I had the pleasure of seeing this film at the Palm Springs International Film Festival and it’s exciting to watch.



I asked Dean, “What was your favorite film that you worked on?”



“I’d have to say ‘Roger Rabbit’ was definitely one of my favorite movies because it was creative problem solving every day. We were doing the same that had been done for decades – combining animation with live action – but we were taking it to the next step and next level.  How could we do what hadn’t been done?  Disney gave us all of the guidelines and said, ‘Shoot a big wide shot and don’t move the camera because it’s hard for the animator to follow that and the lighting has to be even because we paint these flat cels, and on and on.’  So Bob and I looked at each other and basically said, ‘Well, those are the rules we’re going to break,’ and we deliberately tried to take the techniques to the next level.”


He continued, “I really enjoyed the working environment. We were in London for the better part of a year. The crew was great. It was a case of the right people at the right place at the right time that all came together for a very creative environment and involvement.  We recognized that we were all doing something unique.”

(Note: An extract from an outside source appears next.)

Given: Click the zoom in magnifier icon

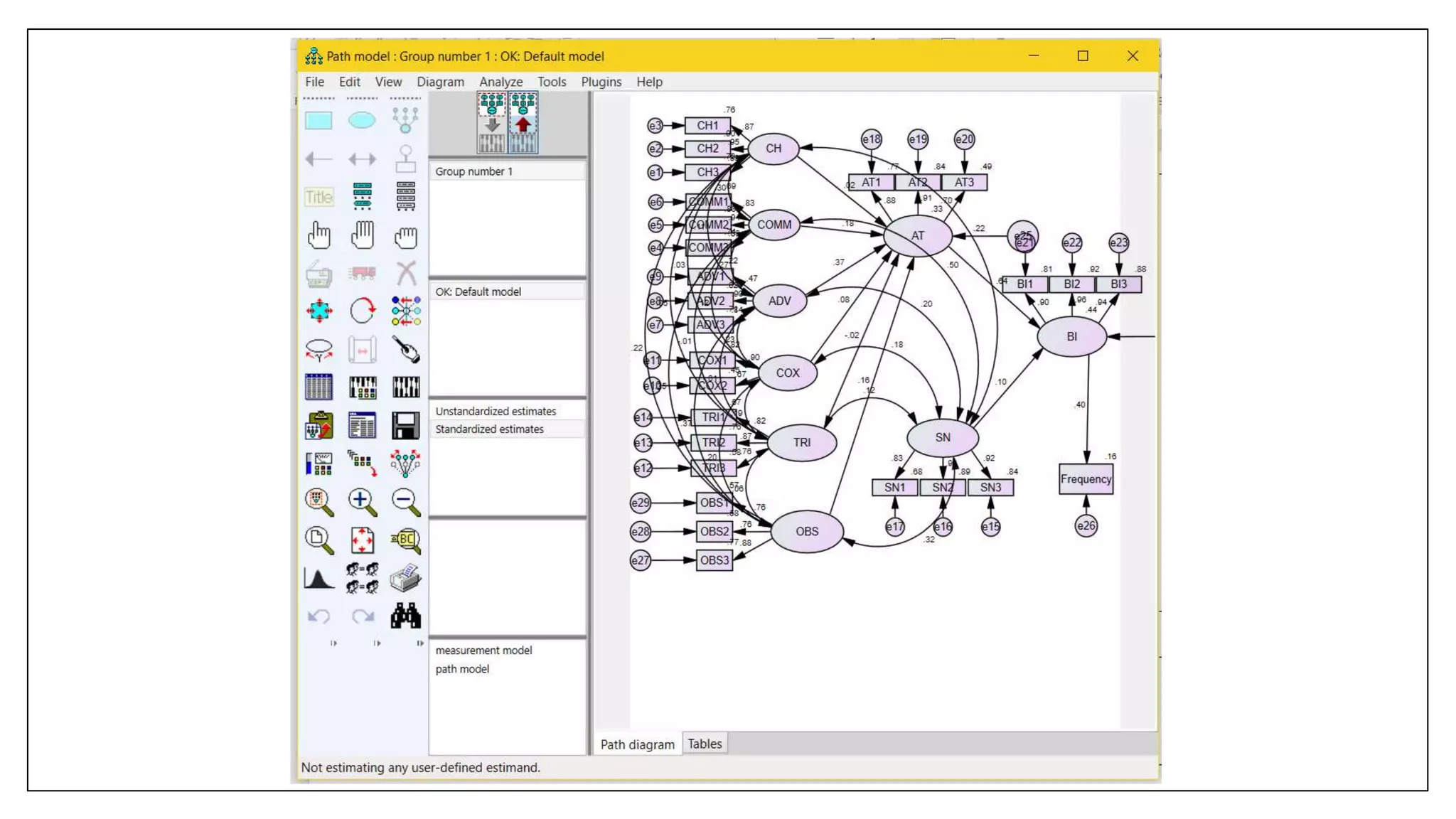Looking at the screenshot, I should tap(363, 502).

What does he see as different from when he started out at UCLA film school in the late 1960’s and early 1970’s to today?


“The times have changed in Hollywood as we all know. What’s the next distribution model?  Cable? Live streaming? On people’s computers? The digital world is changing rapidly – every week and every month things are different.  It’s an ongoing rush to make improvements. Film distribution is changing the same way – the DVD, then cable, then VOD, then Netflix, then whatever. I think it’s going to be a continuous flow of people and their expectations.  People are used to getting things for free on the computer.  So piracy is the challenge now. They think they’re going to get around it.”



“I watch some of these changes with great amusement and sadness.  People watch something that I and many people took much time and painstaking work to get it right and they’re watching on their iPhone.  It’s not a huge screen.  So they are looking at the immediate content rather than the artistry.  It’s a diversion, it’s entertainment, it’s not an artistic experience. It’s not a spiritual experience.”



“It’s having the desert as a character, for example, in ‘Lawrence of Arabia’. People watching say, ‘What’s that?’ And you tell them, ‘Oh, those are camels’.  So much is lost that way by just watching on an iPhone.”



“The tax credit and tax incentive has really damaged Hollywood as a center of production, because now these films are being made in Louisiana, the East, North Carolina, etc.”



Was he called to DP the new Jurassic World since he shot Jurassic Park?


“No. They’re getting ready to make the ‘Jurassic World’ in Hawaii, then they’re going to Louisiana to do the stage work, which normally would have been done in Hollywood. But if you take a hundred and fifty million dollar ($150,000,000) movie and you get back twenty five percent (25%) of it, there’s a big reason to go there.”  John Schwartzman is the DP with Colin Treverrow directing of “Jurassic World.”



Dean is married to his second wife, and is the father from his first marriage of visual effects artist, Christopher Cundey, and his daughter is Michelle Cundey Morgan, wife of Christopher Morgan, screenwriter of the last four “Fast and Furious” movies.



One of Kodak’s Top 100 Cinematographers of All Time and the 2014 recipient of ASC’s Lifetime Achievement Award, Dean Cundey is a living legend among DPs, with only more fantastic films to come from his exciting eyes and lenses. We can’t wait!